━━ GIVEN DATA
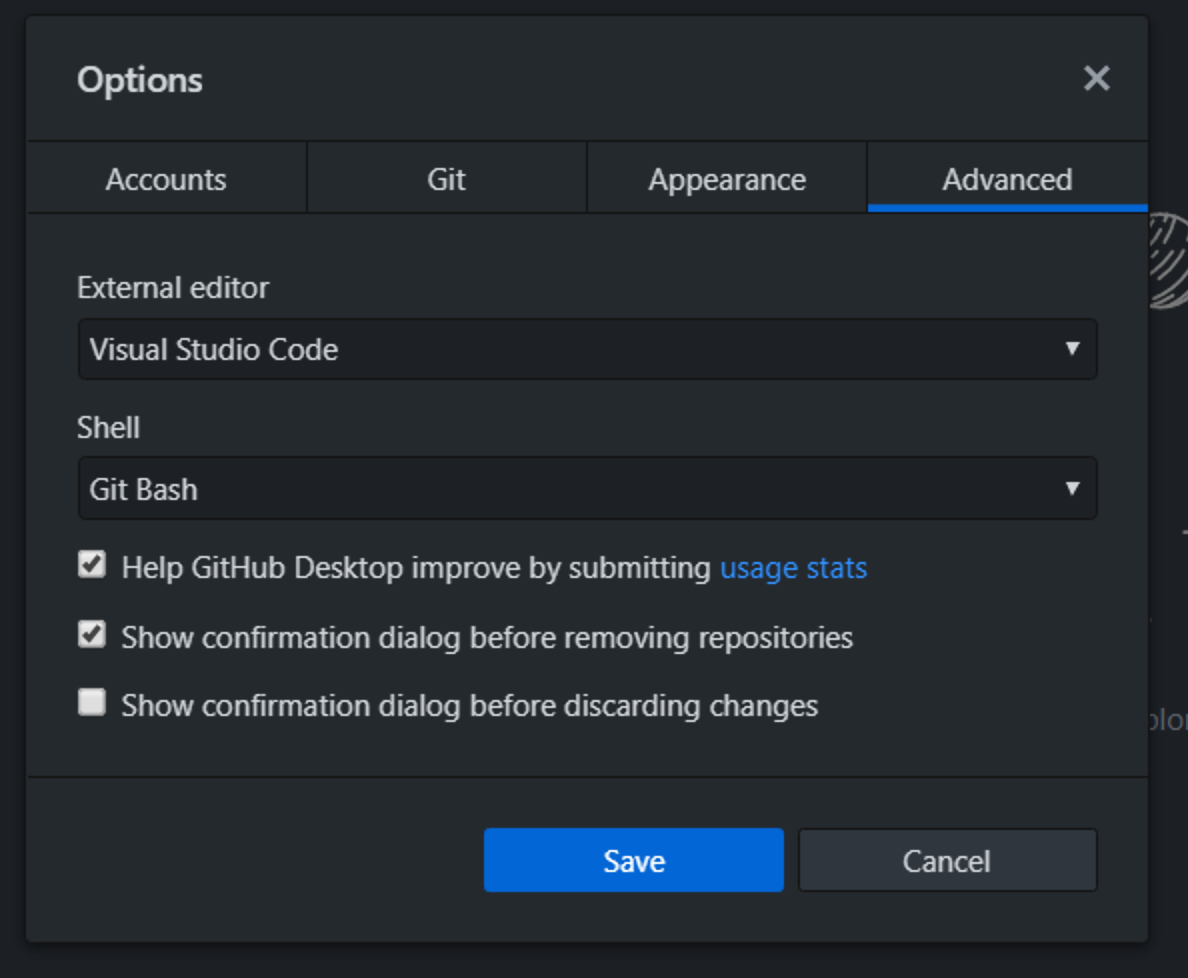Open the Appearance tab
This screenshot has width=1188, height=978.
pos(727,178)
━━━━
━━ GIVEN DATA
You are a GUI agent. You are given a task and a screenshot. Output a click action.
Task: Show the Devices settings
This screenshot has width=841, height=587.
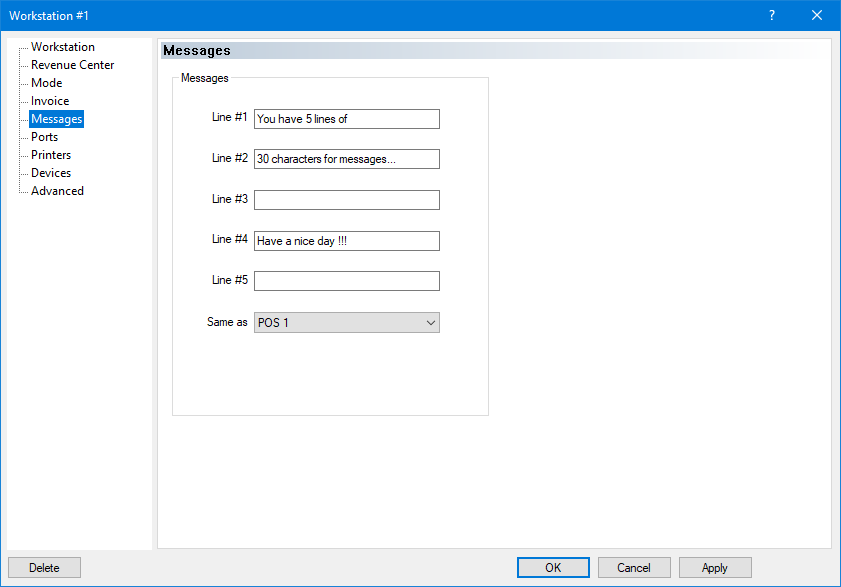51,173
━━━━
Retype the entries from the line containing "Open the Appearance tab" up to and including the line containing "pos(727,178)", leaving out the pictures.

Open the Appearance tab
This screenshot has width=1188, height=978.
pos(727,178)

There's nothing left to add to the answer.